Profundamente irritado com os homens, que Ele mesmo criara, e assistindo lá de cima aos desastres que eles produziram, Deus – também conhecido como TODO PODEROSO – resolveu recomeçar tudo em um longínquo lugar do Universo que Ele, agora, pretende “recriar”.

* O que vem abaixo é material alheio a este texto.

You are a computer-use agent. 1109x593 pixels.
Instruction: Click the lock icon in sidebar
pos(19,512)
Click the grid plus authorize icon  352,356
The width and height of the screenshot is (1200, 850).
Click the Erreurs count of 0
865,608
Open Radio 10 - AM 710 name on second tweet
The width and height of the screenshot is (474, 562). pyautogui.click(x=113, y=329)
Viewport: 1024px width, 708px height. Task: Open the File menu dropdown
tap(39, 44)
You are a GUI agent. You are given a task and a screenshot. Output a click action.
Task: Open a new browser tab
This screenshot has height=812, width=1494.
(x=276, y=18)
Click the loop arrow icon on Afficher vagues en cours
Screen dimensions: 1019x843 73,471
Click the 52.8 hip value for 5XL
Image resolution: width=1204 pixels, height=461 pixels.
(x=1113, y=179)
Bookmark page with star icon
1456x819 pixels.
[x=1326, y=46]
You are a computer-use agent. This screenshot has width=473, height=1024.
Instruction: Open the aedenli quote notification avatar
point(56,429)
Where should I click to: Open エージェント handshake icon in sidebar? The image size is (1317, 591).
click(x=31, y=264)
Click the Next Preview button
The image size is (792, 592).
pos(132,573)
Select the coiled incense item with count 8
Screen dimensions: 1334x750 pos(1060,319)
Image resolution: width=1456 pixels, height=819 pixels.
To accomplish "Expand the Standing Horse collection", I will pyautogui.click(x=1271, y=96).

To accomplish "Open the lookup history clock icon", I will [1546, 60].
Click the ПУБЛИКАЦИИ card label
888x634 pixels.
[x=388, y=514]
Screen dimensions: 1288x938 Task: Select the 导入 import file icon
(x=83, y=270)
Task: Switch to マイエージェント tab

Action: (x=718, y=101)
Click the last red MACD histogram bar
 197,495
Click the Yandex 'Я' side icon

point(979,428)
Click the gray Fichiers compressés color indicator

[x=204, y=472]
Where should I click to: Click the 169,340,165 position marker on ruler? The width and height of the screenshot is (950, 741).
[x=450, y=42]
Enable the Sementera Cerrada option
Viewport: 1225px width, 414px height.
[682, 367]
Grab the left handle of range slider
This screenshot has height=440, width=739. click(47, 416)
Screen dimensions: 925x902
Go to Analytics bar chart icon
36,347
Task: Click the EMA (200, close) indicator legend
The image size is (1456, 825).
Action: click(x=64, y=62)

Tendo um surto disruptivo, Ele resolve sair da antiga zona de conforto, onde bastava uma simples palavra e o Mundo surgia segundo o desígnio divino e, sobretudo, numa clara adesão aos Estudos Culturais, às Epistemologias do Sul, às Teorias Pós-coloniais e rompendo, inclusive, com um etnocentrismo falocrático, heteronormativo e branco, decide inverter a ordem da CRIAÇÃO (agora “Recriação”) e reiniciar assim:
— “Refaça-se a MULHER! E Negra”.
E a mulher negra se refez.
— “Oi, Todo Poderoso”, disse ela assim que fora criada! “Como vou me chamar?”
— “Deixa eu ver: Eva não mais, só deu problema! Você vai se chamar…, já sei: Anna Walleska Karolynne. Adoro esse nome!”
— ”Pô TODO, que nome mais brega. Eu quero Judith, como Judith Butler!”
— ”Tudo bem. Vou te chamar de JUD!” E, em seguida, começou a recriar o Universo.
— “Refaça-se o Firmamento”. E o firmamento se refez em todo seu azul.
— ”Azul!?”, disse Jud. “Ah! Eu quero rosa, muito mais adequado a um mundo pós-patriarcal!”
— ”Ave Jud! (O “Ave Maria” é muito posterior!) Ok! Você venceu”. E o firmamento se refez em rosa.
— ”Refaçam-se as montanhas”, ordenou DEUS. E as montanhas se refizeram.
— ”Isso é lá montanha”, contestou Jud. “Mais parece o Morro da Conceição lá no Recife, que era, aliás, a mãe de Teu filho, lembra, lá no outro Mundo!?”
— ”Ok, vou refazer”. E se refizeram montanhas everestianas.
E, para resumir essa história da recriação (na versão desconstrucionista), que durou quase seis meses (seis longos meses, porque Jud tudo criticava, contestava, interrogava)…, o PLURIVERSO (sim, porque universo, universal, universalidade… são coisas do Humanismo eurocêntrico e colonial!) estava pronto. Mas faltava algo.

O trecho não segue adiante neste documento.